Could you write out the lines below exactly, beginning with the first and finishing with the one that contains "Open the О программе menu"?

######

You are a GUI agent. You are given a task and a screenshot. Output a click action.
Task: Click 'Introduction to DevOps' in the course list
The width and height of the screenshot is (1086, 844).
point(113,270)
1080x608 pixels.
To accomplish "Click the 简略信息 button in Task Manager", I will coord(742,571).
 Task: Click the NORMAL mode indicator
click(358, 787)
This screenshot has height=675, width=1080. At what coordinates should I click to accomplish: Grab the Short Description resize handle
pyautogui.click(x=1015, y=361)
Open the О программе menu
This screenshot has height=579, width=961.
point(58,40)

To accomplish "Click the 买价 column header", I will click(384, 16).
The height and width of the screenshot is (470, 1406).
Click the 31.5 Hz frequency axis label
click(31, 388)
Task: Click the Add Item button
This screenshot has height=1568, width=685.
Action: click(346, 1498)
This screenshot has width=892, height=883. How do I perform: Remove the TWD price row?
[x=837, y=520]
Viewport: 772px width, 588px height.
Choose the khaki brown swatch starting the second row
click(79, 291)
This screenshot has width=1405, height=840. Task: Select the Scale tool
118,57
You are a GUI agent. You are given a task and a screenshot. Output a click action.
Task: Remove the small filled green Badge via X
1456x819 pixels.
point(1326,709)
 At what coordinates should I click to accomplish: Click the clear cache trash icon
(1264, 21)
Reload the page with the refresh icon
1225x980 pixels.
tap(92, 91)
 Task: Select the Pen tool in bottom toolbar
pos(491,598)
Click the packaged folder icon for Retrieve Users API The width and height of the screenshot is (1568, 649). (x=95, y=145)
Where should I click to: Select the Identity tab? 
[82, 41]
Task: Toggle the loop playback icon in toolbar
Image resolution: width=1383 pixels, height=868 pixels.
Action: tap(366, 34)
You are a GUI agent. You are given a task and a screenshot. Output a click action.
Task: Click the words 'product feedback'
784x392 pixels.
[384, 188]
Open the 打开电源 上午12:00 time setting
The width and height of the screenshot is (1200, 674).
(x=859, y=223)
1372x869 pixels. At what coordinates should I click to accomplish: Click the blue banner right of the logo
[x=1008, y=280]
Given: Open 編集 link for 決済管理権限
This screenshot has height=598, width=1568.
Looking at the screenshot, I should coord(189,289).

######

Your response
You are a GUI agent. You are given a task and a screenshot. Output a click action.
Task: Click 'Introduction to DevOps' in the course list
The width and height of the screenshot is (1086, 844).
point(113,270)
1080x608 pixels.
To accomplish "Click the 简略信息 button in Task Manager", I will coord(742,571).
 Task: Click the NORMAL mode indicator
click(358, 787)
This screenshot has height=675, width=1080. At what coordinates should I click to accomplish: Grab the Short Description resize handle
pyautogui.click(x=1015, y=361)
Open the О программе menu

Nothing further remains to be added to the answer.